University of Sussex Students' Newspaper

Science Stunted?

Daniel Simmonds

ByDaniel Simmonds

Nov 20, 2017


Has the march of progress halted, or is that just a misconception?

There are a lot of myths in the world of science and medicine. I often hear of complaints from people that ‘nothing has happened in science in ‘x’ amount of years’.
Well that to me is complete hokum. The problem comes with the public interpretation of medicine and science, and how the media portrays it. For example, the was a revolution in stem cell research a year ago, where human pancreases could be grown in vitro (essentially, in a dish/tube from specialised stem-cells). The press were all over this story and then a few weeks later… nothing. This boils down to the misrepresentation of the press of medical and scientific breakthroughs.

Not only was the research in its infancy, but additionally the media was purporting that this was now, or soon to be, a breakthrough in medicine and would shortly change lives within a few months. This was outright misrepresentation of the truth. The reality was that the technology was a ‘proof-of-concept’ and was far from maturity. As I mentioned in a previous article, medicine and science works on a trickle-down system. At first there may be an amazing breakthrough (that in reality would have been years of slow understanding and building of knowledge) within the science community – but was simply just a proof that such an idea was feasible.

There is a reason that these things are published by the scientific community: – to make other scientists aware, and to allow forthcoming scientists to understand what is happening in the broader world. It is not always designed for public consumption, and the science community is forced to capitalise on the interest of the media to allow for greater funding.

Recently, there was a major failure a major Alzheimer’s trial that was, until recently, getting a lot of press coverage. The premise was that a 5-HT antagonist (serotonin – a chemical that acts as a messenger in the brain) called interpirdine, was set to be a breakthrough drug to help people with the condition. In reality though, it was a failing drug trial from the offset, showing only anecdotal evidence from the offset, but as the nature of drug trials for breakthrough cures in major diseases, it is often filled with a fair amount of malarkey and spin.
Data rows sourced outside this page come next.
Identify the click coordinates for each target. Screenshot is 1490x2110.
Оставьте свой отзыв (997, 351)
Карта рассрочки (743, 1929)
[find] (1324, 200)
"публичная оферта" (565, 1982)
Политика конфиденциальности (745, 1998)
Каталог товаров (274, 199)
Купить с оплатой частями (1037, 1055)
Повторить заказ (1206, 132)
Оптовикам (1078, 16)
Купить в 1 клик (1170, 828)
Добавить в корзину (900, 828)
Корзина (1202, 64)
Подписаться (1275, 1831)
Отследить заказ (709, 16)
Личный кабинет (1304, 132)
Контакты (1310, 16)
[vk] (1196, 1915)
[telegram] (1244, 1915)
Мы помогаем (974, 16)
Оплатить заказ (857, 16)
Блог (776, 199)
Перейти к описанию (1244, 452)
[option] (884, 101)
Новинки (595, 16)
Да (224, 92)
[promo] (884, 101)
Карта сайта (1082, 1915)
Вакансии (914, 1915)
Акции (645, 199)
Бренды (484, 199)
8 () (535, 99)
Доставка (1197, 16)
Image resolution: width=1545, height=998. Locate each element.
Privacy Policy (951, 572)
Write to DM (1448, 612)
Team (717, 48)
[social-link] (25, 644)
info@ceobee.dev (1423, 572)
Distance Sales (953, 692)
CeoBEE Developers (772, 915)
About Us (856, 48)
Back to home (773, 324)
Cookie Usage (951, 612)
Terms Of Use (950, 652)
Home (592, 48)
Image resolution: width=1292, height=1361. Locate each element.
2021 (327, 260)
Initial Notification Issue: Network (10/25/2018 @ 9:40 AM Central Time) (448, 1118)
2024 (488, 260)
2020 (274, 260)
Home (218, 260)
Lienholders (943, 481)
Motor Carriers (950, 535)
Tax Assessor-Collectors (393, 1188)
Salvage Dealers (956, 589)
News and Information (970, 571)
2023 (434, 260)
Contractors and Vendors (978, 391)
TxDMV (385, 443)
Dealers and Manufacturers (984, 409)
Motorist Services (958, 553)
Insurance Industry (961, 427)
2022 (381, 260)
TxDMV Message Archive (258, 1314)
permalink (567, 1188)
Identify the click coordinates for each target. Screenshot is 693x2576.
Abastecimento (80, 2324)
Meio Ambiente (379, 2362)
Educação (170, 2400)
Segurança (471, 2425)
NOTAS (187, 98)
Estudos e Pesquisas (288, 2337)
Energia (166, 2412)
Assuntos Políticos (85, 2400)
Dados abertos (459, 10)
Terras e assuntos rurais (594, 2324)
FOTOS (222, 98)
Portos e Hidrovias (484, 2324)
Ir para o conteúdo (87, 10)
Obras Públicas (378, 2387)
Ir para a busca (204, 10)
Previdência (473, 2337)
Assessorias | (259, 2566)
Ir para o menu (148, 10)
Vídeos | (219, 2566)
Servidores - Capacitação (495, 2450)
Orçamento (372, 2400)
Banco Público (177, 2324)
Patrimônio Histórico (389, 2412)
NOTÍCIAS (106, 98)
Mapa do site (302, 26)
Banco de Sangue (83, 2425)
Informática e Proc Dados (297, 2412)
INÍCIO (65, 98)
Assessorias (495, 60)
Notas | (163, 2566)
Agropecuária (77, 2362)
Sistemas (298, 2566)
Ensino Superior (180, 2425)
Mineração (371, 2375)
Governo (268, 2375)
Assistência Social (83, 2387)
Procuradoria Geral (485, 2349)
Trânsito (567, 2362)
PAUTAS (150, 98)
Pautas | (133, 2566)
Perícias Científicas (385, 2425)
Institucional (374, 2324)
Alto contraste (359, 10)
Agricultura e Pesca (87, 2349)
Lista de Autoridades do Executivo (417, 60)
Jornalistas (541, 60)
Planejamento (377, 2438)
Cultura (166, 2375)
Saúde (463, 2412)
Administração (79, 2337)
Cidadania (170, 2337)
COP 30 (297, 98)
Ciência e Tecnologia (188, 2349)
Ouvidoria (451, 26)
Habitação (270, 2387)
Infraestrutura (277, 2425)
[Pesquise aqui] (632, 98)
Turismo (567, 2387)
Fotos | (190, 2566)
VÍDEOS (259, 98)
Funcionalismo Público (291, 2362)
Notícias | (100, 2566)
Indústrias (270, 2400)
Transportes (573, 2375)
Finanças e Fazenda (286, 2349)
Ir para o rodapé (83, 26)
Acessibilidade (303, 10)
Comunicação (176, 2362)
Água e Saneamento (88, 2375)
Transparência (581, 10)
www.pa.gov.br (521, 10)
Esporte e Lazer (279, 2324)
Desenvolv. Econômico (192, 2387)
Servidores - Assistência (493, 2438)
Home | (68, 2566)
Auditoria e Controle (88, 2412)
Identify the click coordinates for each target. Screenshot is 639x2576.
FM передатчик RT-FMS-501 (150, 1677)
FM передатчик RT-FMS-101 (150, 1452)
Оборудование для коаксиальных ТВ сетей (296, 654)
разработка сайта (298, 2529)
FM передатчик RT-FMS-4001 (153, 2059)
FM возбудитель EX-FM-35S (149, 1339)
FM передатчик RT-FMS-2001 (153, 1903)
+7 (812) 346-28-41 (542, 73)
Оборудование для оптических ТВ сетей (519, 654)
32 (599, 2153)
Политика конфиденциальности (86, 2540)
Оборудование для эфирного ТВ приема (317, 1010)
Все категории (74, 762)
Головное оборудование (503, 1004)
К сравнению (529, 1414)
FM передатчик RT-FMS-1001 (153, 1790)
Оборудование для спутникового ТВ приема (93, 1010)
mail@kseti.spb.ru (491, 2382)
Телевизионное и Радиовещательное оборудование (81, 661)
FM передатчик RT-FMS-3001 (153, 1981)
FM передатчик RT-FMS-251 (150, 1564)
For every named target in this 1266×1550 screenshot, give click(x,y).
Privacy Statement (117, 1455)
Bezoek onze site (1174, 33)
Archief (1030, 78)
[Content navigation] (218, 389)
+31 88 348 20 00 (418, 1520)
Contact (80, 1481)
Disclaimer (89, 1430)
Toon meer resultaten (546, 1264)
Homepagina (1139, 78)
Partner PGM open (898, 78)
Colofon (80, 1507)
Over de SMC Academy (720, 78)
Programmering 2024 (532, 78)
The reality of the trial was the drug failed, in a sample of 1,200 people, to make any more than placebo-level improvements, and this was published by Axovant on the 26th September.

The media spent a long time before hand building up false hope, which leads inevitably to a zeitgeist of disappointment, and disillusion with the science world. It is a slow and steady process, and every day we are learning more and more – a few years ago stem cells were a confusing pile of optimism, but now we are slowly understanding how to control them, optimise them, and apply them to many medical and scientific problems such as Parkinson’s, Diabetes, and so forth.

As the years march forth, inevitably so does science, but it is also worth noting that every day we face larger and newer issues – from new superbugs to fresh understandings of quantum physics. New answers herald new questions, and that is a good thing. Curiosity breeds evolution of ideas, thoughts and humanity’s progression, and leads to larger more amazing breakthroughs in all facets of the science world and beyond.

I think it is worth taking what we read with a pinch of salt, and just remind ourselves – we are living in the future. Not 50 years ago did we have the first heart transplant, and now we live in an age where we can have artificial hearts, rendering the heart as a decaying organ (very slowly and gradually) a thing of the past. We live in exciting times, and we should always remember that. Today, we find how stem cells work and can grow a pancreas in vitro and vivo – tomorrow, who knows?